The mechanical energy of the ball changes after every impact. The mean mechanical energy (averaged over all successive impacts) increases at the beginning of the process and then tends to a constant value. Try to obtain experimentally the time dependence of the mean mechanical energy of the ball.
- Aspen leaf
Even in windless weather aspen leaves tremble slightly. Why does an aspen leaf tremble?
A highly elastic ball (a superball) falls on a horizontal surface from a small height (4cm or less) and recoils several times. What is the number of impacts of the superball against a table?
A meteorite of mass 1000 tons flles directly to the sun. Can modern instruments register the fact of its fall on the Sun?
- Water dome
A vertical water jet falls on the butt-end of a cylindrical bar and creates a bell-like water dome. Explain this phenomenon and evaluate the parameters of the dome.
A rubber tube is used as a siphon to flow water from one vessel into another. The vessels are separated by a high partition and the levels of water in them are different. If one withdraws the tube from one vessel, lets the pole of air enter it and then puts the tube into the water again, the action of the siphon may be resumed or not. Investigate this phenomenon.
Put a metallic ball heated to the temperature 150°C - 200°C into hot water at the temperature close to 100°C and observe the process of intensive evaporation of the water. Explain the observed phenomenon.

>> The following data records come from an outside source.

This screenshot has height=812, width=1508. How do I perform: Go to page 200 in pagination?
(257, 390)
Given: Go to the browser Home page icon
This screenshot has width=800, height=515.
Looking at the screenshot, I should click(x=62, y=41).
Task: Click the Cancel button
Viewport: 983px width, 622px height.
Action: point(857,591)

A closed vessel (a bottle) contains spirits - pure or substantially diluted by water. Suggest a method of estimation of the concentration of spirits without opening the vessel.
- Magnetic friction
To investigate the phenomenon described in the problem 3 we suggest to create the device containing the following elements:
Introduce the following notation: T - the push (and the force of magnetic friction), v - the velocity of the magnet, h - the thickness of the plate. Investigate and determine experimentally the dependence of T on h at v = constant for several values of v.

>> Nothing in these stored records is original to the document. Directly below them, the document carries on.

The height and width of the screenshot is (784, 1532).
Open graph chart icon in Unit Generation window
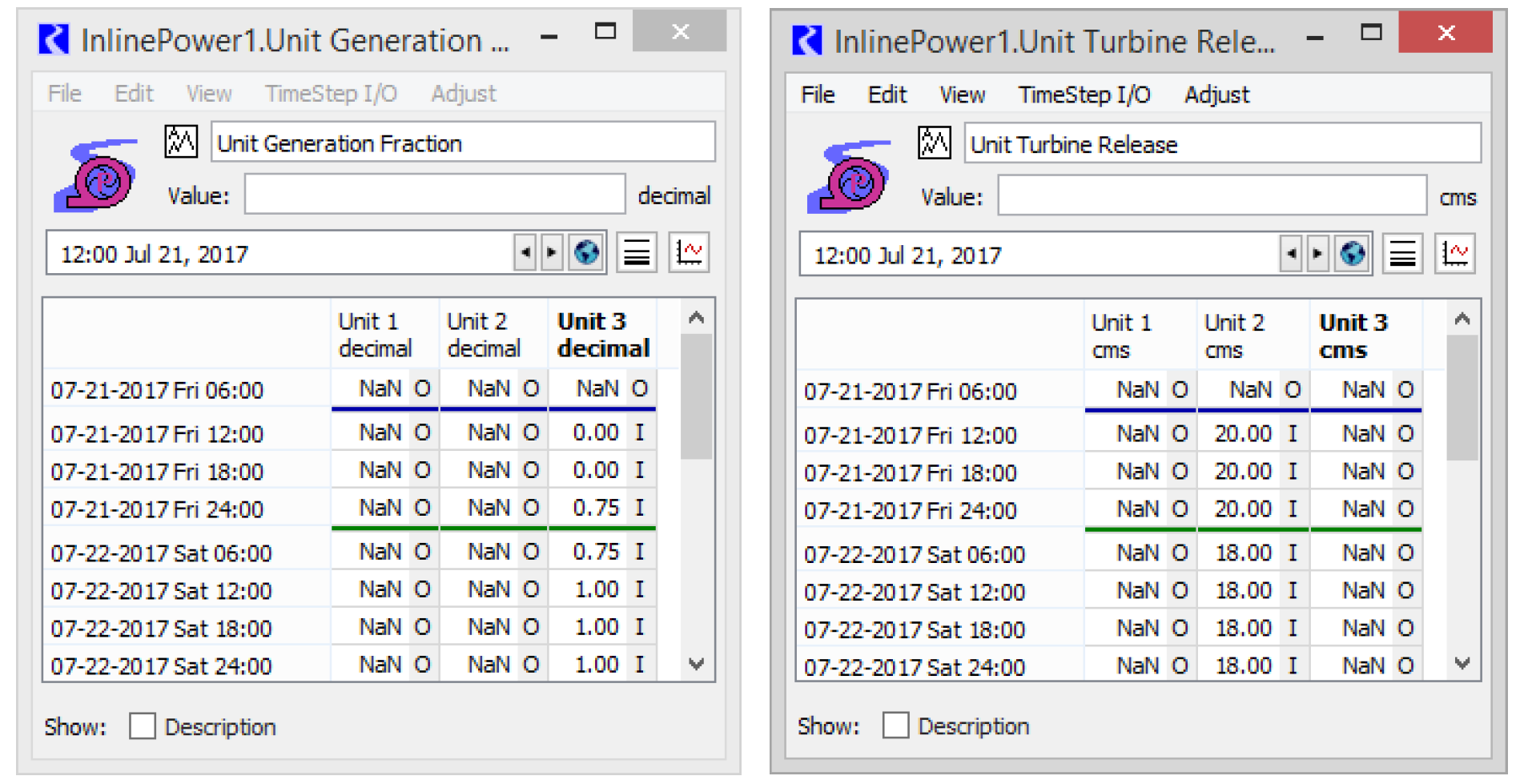689,253
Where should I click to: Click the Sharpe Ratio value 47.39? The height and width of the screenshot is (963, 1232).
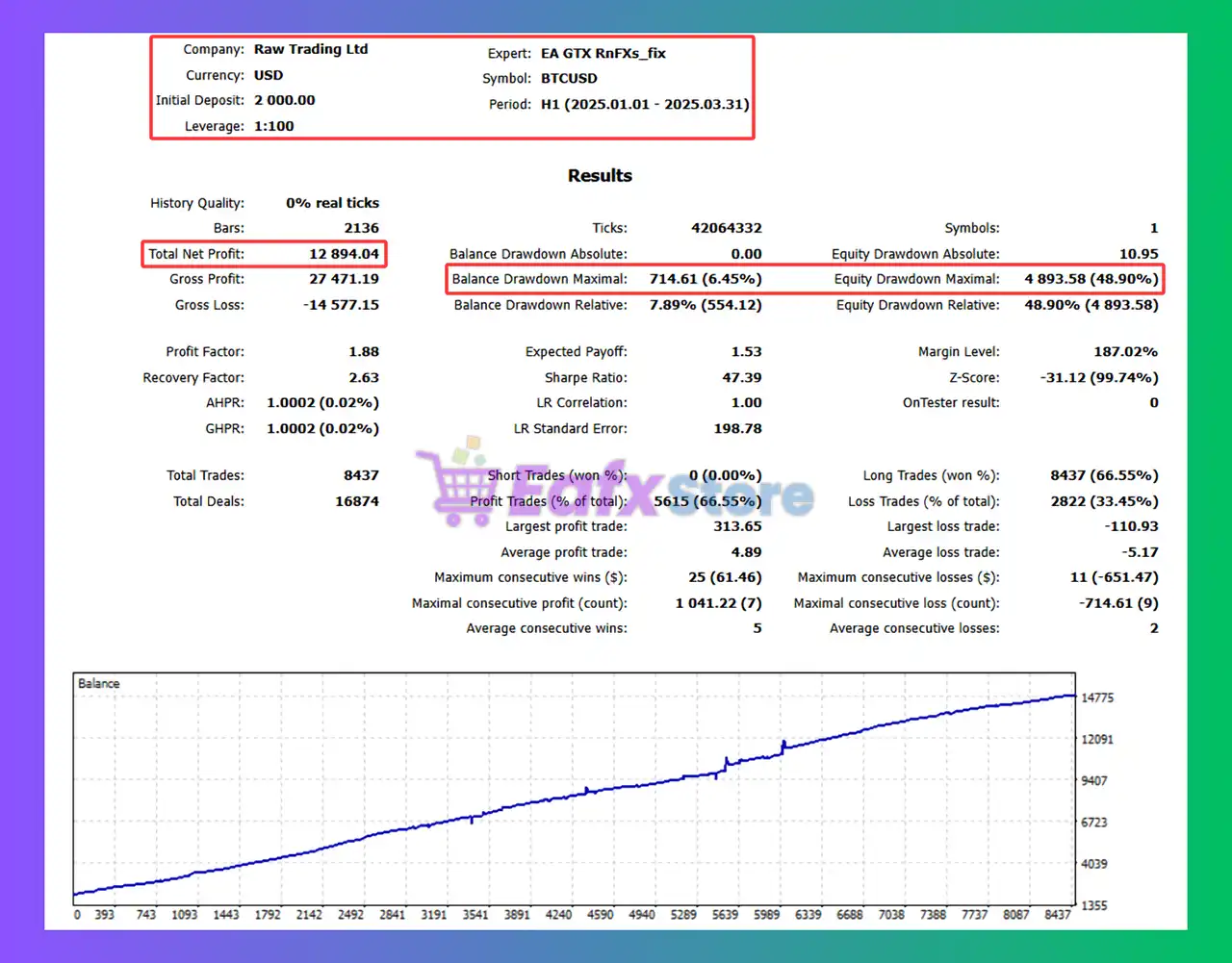click(741, 378)
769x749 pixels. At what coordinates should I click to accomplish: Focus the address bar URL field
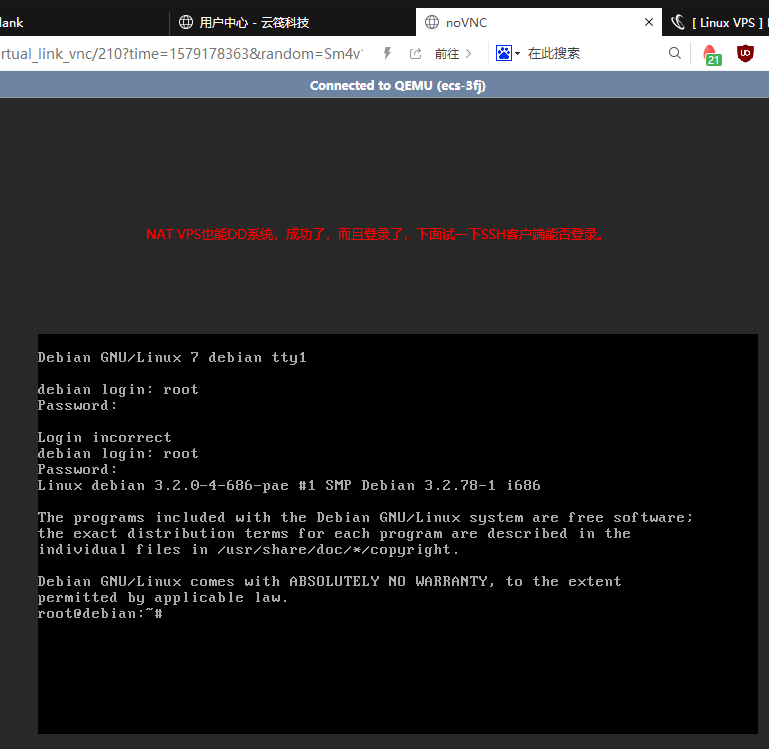coord(180,53)
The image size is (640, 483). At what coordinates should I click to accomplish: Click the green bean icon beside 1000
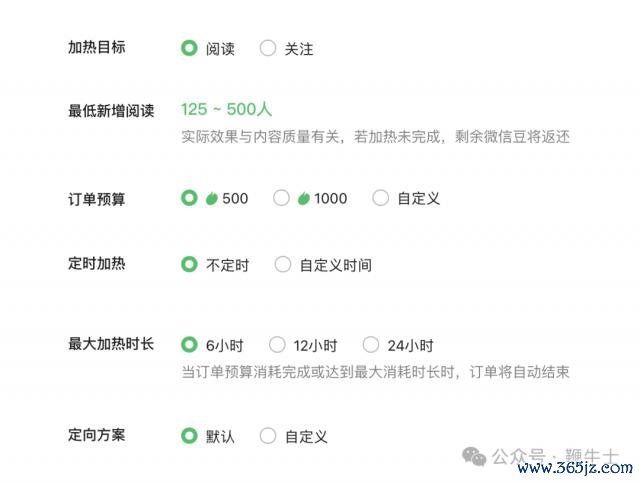[304, 198]
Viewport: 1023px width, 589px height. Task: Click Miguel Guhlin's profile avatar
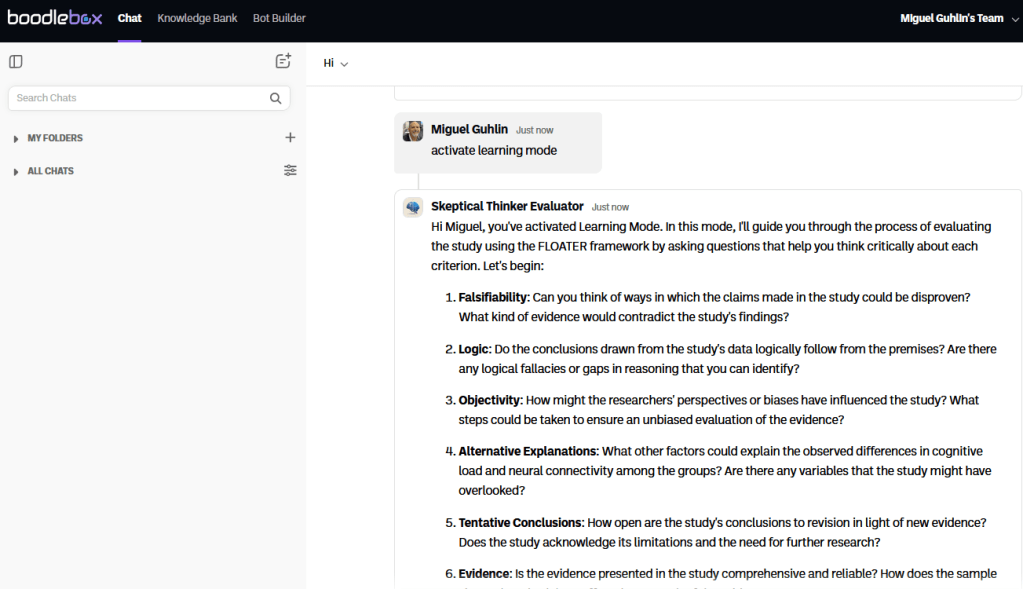[413, 131]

- a copper plate (or a set of plates) 0.3 to 15 mm thick. The length and the width of the plate may be chosen according to one's convenience, but they should be large enough to avoid the effect of the boundaries;
- a cylindrical electromagnet with a flat butt-end;
- a device providing free motion of the flat butt-end of the electric magnet over the horizontal surface of the copper plate. It is very important that the gap between the magnet and the plate is small as possible and constant everywhere;
- the push providing the uniform motion of the magnet at a given velocity over the plate surface.
- Transmission of energy
Transmit without wires to a distance of 3 meters the largest possible part of the energy stored in a capacitor having capacity of C = l0µF charged to voltage U = 100V. Measure this energy. Your device should not contain energy sources. Naturally the capacitor itself must not be transported.
- The Moon and the Sun
"If you are asked what is more important, The Sun or the Moon, you should answer the Moon. For the Sun shines in daytime when there is enough light without it", says a joke. When is it possible to see the Sun and the Moon at the same time? Calculate the schedule of the events for the European countries during 1994.
The Russian proverb says "Had I known the place where I fell, I would have laid some straw there". How much straw should be laid to guarantee a safe fall?